M. Martial Bourquin. Quel scandale ! Et c’est un maire qui parle !

M. Gérald Darmanin, ministre. Alors, oui, il faut supprimer des impôts, non pas parce que cela rendrait de l’argent à des gens, même si je ne suis pas d’un naturel jaloux, ce qui est une passion française, mais parce que c’est mauvais pour notre économie. Et notre économie a besoin de l’investissement, notamment dans ce que le Président de la République a justement évoqué comme une société du risque et non comme une société de la rente. C’est la raison pour laquelle nous gardons un impôt sur la fortune immobilière.

M. Albéric de Montgolfier, rapporteur. Mauvaise analyse !

M. Gérald Darmanin, ministre. Nous pensons qu’il existe deux attitudes un petit peu différentes. L’une consiste à prendre le risque de mettre de l’argent pour accompagner, par exemple, une PME qui pratique l’innovation, va créer de la richesse, chercher de nouveaux marchés et créer ainsi des emplois. L’autre consiste à en rester à l’immobilier – attitude tout à fait respectable, au demeurant.

M. Albéric de Montgolfier, rapporteur. Mieux vaut garder de l’argent, des diamants et de l’or !

M. Gérald Darmanin, ministre. Nous n’allons pas augmenter les impôts de ceux qui détiennent un patrimoine immobilier.

Le secret fiscal nous empêche même d’analyser la situation de ceux qui sont assujettis à l’ISF, mais sauf ceux, cas assez rares, qui ont 100 % de leur patrimoine taxable à l’ISF en immobilier, ces redevables ont souvent une assurance-vie, souvent du capital. Eh bien, tout le monde doit connaître une baisse d’impôt dans notre pays : les ménages les plus modestes, par la suppression de la taxe d’habitation, et les ménages les moins modestes.

Mais il est tout à fait juste de pouvoir encourager, dans la société du risque, ce capital, comme il est tout à fait injuste de vouloir taxer autant le capital que le travail. En effet, et vous remarquerez que le projet de loi de finances ne contient pas de disposition relative à la transmission qui viendrait contredire ce que je vais dire, le capital n’est bien souvent rien d’autre que le résultat d’un travail qui a déjà été taxé une première fois.

M. Yannick Vaugrenard. Et l’héritage ?

M. Gérald Darmanin, ministre. Ce qui ne veut pas dire un seul instant…

M. Martial Bourquin. Vous êtes les ministres de la rente !

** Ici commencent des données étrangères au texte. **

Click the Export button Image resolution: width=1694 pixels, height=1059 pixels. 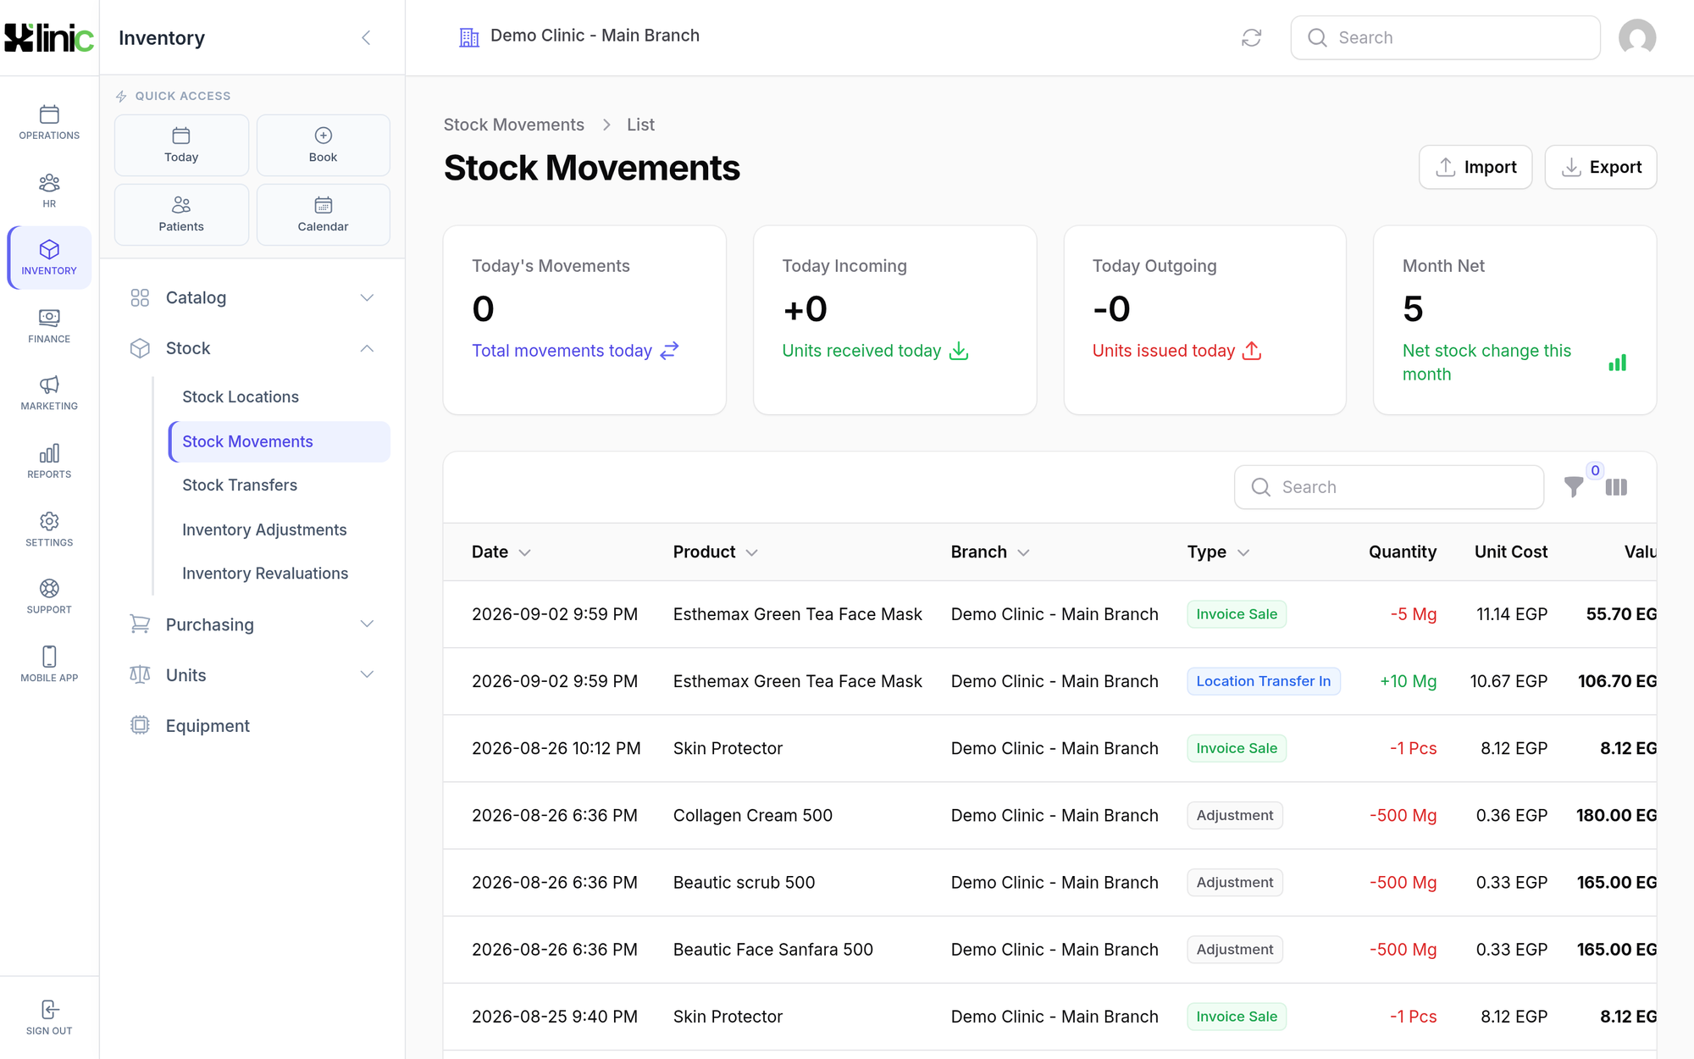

M. Gérald Darmanin, ministre. Tout au contraire !

Mme la présidente. Monsieur Bourquin, je vous en prie !

M. Albéric de Montgolfier, rapporteur. Peut-être pourrait-on parler du projet de loi de programmation !

M. Gérald Darmanin, ministre. Nous sommes le contraire de ministres de la rente ! Nous souhaitons justement en finir avec cette rente ! Pour ce faire, nous continuons à appliquer une taxation, certes plus modérée, sur ceux qui ont un patrimoine dormant, afin de les encourager à investir dans l’économie.

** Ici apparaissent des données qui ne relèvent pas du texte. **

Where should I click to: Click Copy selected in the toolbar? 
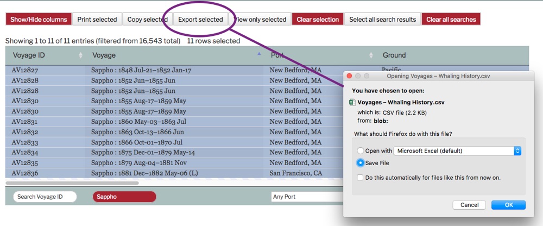[147, 20]
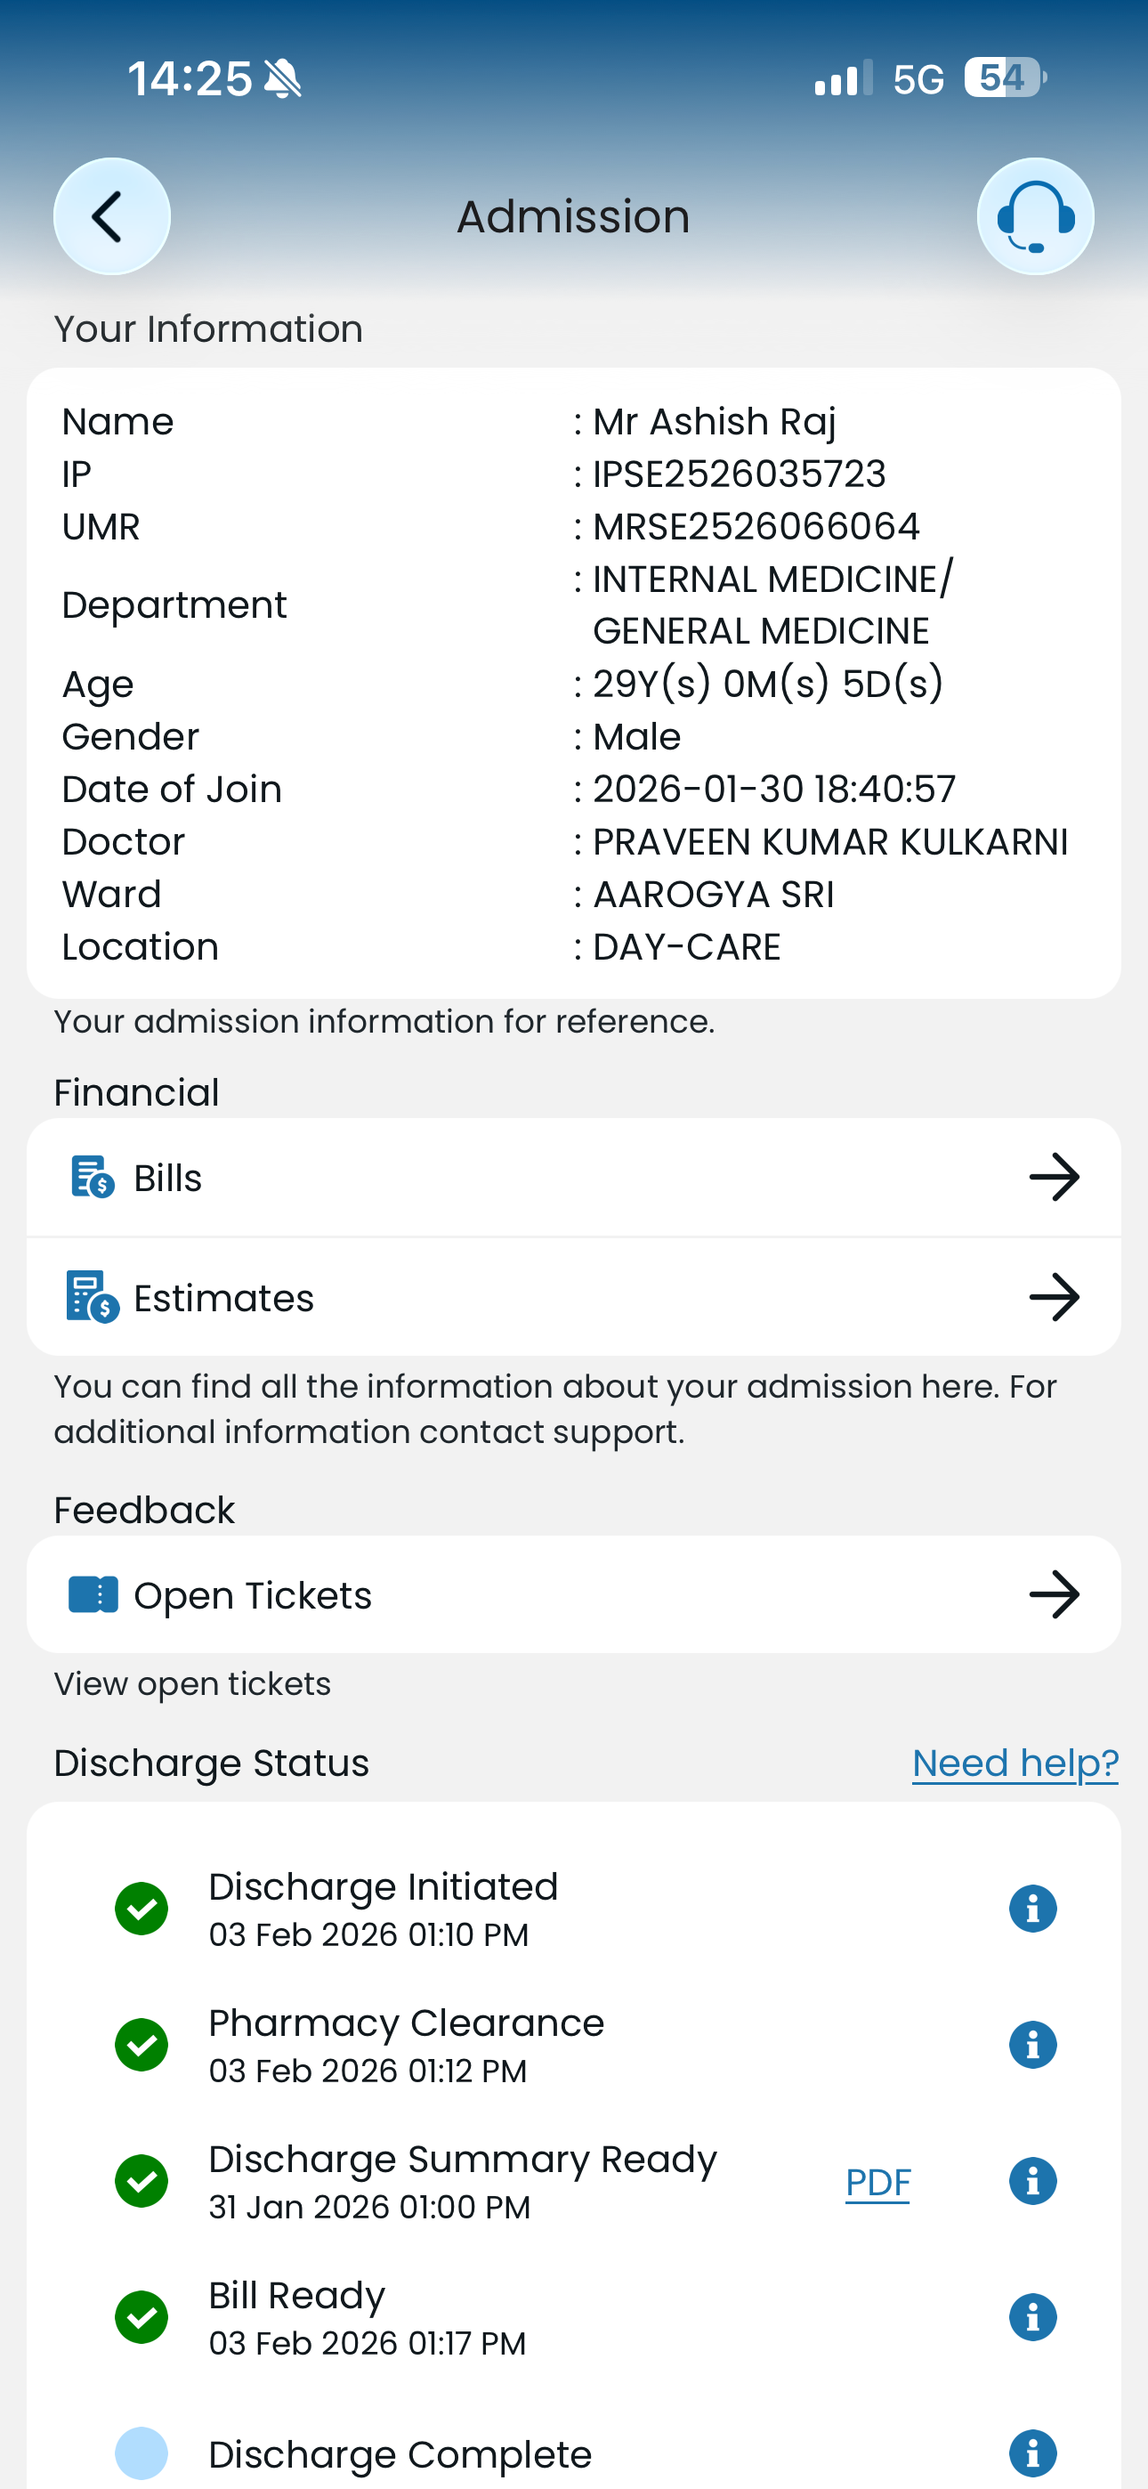Open the headset support icon
Image resolution: width=1148 pixels, height=2489 pixels.
coord(1035,215)
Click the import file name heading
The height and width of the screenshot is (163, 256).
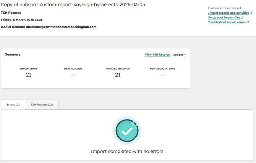pyautogui.click(x=73, y=5)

M. Albéric de Montgolfier, rapporteur. Revenez au sujet !

M. Gérald Darmanin, ministre. Je ne sais pas dans quels autres pays existe l’ISF, sauf peut-être dans ceux qui n’ont désormais plus de riches parce que votre idéologie y a malheureusement été au pouvoir.

M. Vincent Éblé, président de la commission des finances. Ce n’est pas le sujet d’aujourd'hui !

M. Gérald Darmanin, ministre. C’est dans la trajectoire des finances publiques et il me semble très important de vouloir encourager la baisse de la fiscalité par la baisse notamment de la dépense publique.

M. Philippe Dallier. Très bien !

M. Gérald Darmanin, ministre. Enfin, mesdames, messieurs les sénateurs, notre trajectoire des finances publiques comporte des augmentations de budget sans précédent. Je pourrais les diviser en trois thèmes.

D’abord, le régalien, car il s’agit de répondre aux très graves difficultés de sécurité que notre société connaît, à l’extérieur comme à l’intérieur de nos frontières. Il en va ainsi du budget des armées, qui va augmenter de 1,8 milliard d'euros, et d’une chronique qui atteindra la promesse présidentielle de pourcentage du PIB. Cette augmentation extrêmement importante nous permettra de faire face de façon tangible aux obligations qui sont les nôtres en termes de soutien à nos militaires, aux hommes et aux femmes qui sont en opération.

Il en va de même pour la police, c'est-à-dire pour le ministère de l’intérieur, dont les crédits et les personnels vont augmenter.

La justice va elle aussi connaître une augmentation sans précédent, notamment pour la simplification et pour l’encouragement à la politique pénale que porte Mme la garde des sceaux.

Bref, vous constaterez une augmentation très forte de moyens tant humains que budgétaires pour les ministères régaliens.

Le budget de l’éducation nationale, de l’université et de la recherche va connaître également une augmentation très importante, la plus importante depuis vingt ans.

M. Albéric de Montgolfier, rapporteur. On peut parler de la loi de programmation ?

M. Gérald Darmanin, ministre. Ce point n’a pas été assez souligné. Lors de la rentrée septembre – Mme la ministre Vidal montre son courage devant l’absurdité de certains systèmes – nous avons accueilli 40 000 étudiants supplémentaires. C’est la première fois que le budget de l’université connaît une telle augmentation pour faire face au renouveau de notre vie estudiantine et répondre à la demande normale des classes moyennes, qui souhaitent voir leurs enfants accéder à l’enseignement supérieur.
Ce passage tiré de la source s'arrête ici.